EXERCISE DATA
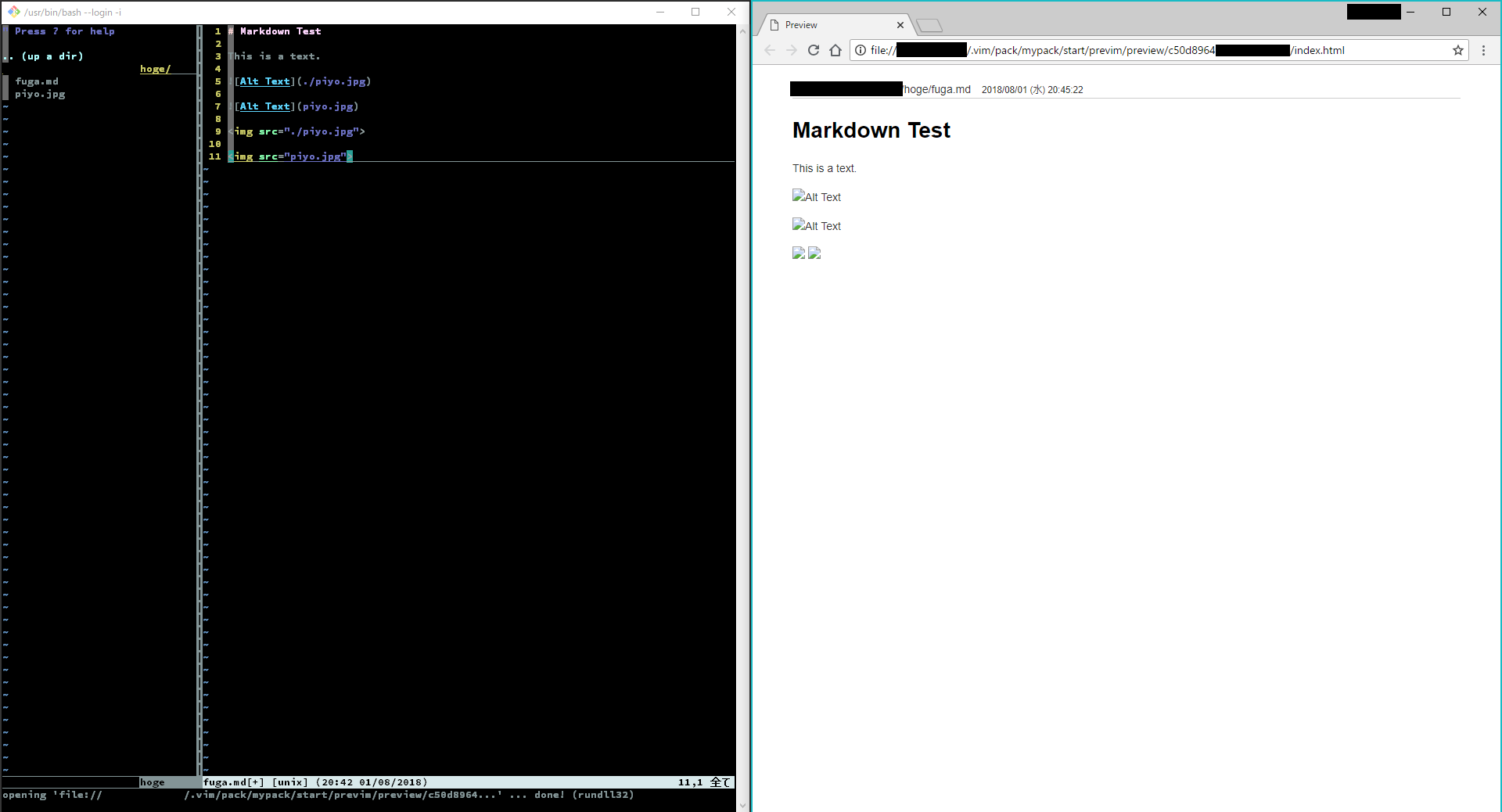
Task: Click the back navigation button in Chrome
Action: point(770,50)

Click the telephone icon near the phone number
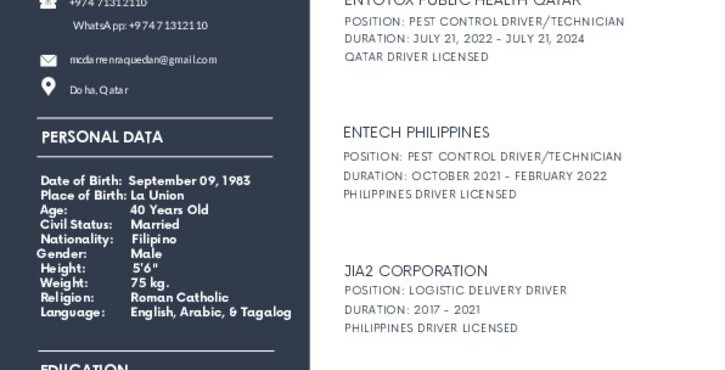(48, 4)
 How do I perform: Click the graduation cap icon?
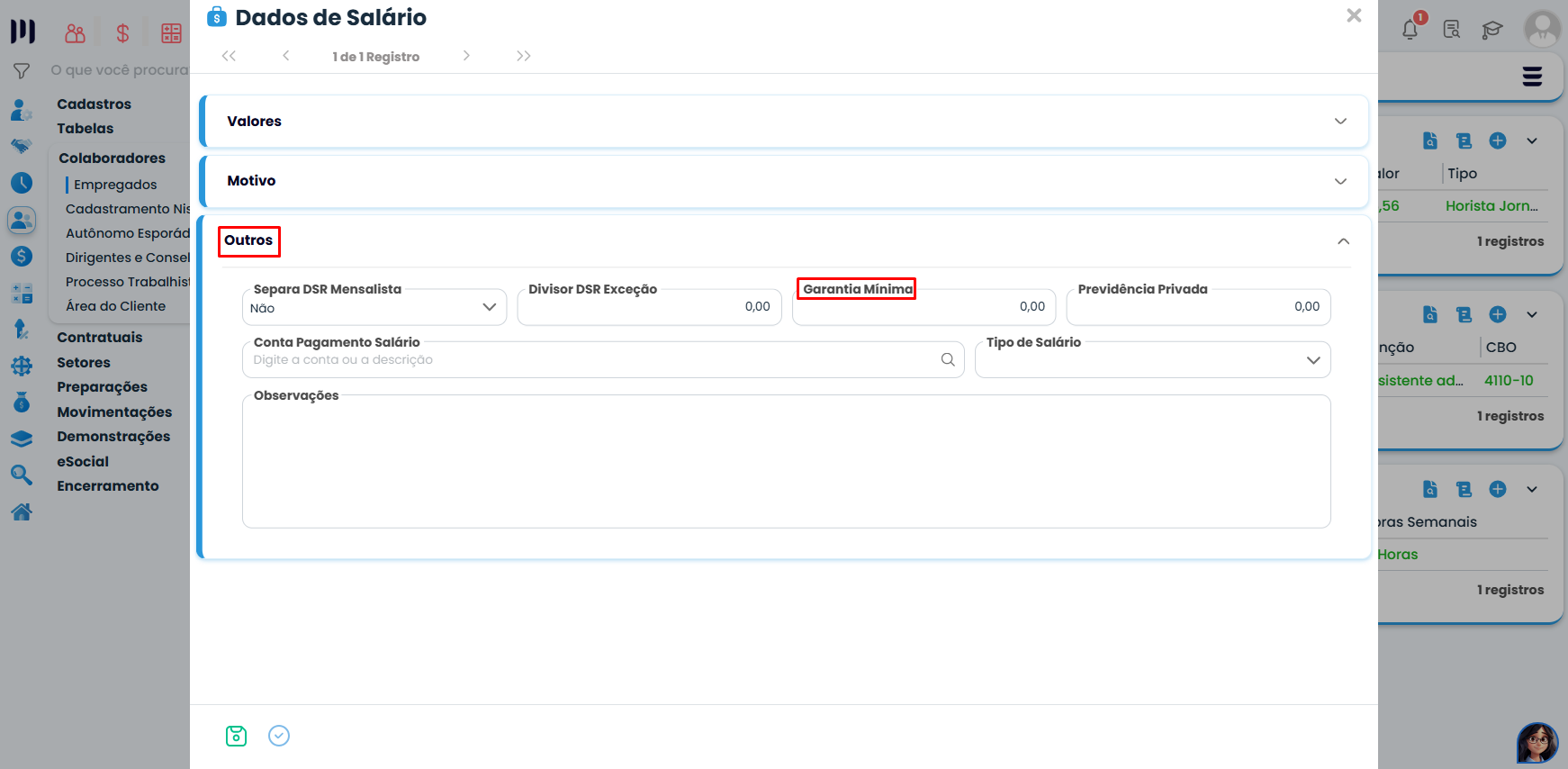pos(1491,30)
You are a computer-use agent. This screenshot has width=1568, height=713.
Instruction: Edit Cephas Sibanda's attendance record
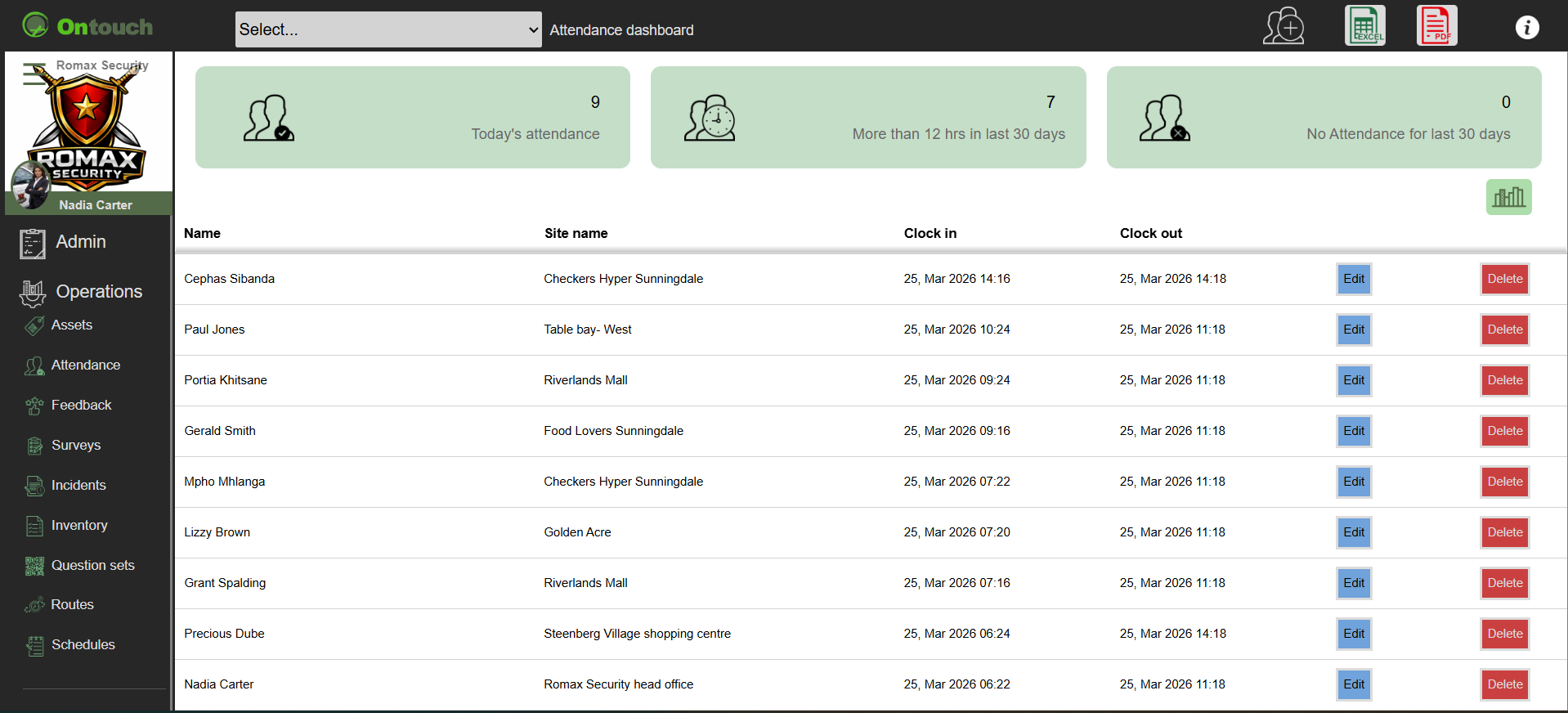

SHORT PROBLEM
Could you lay out the material above as a Markdown table with the columns Row and Line, one numbered row per line, skipping blank lines and leaving out the pictures?

RESPONSE TO THIS TASK
| Row | Line |
|---|---|
| 1 | Task: Click the back navigation button in Chrome |
| 2 | Action: point(770,50) |
| 3 | Click the telephone icon near the phone number |
| 4 | (48, 4) |
| 5 |  How do I perform: Click the graduation cap icon? |
| 6 | pos(1491,30) |
| 7 | You are a computer-use agent. This screenshot has width=1568, height=713. |
| 8 | Instruction: Edit Cephas Sibanda's attendance record |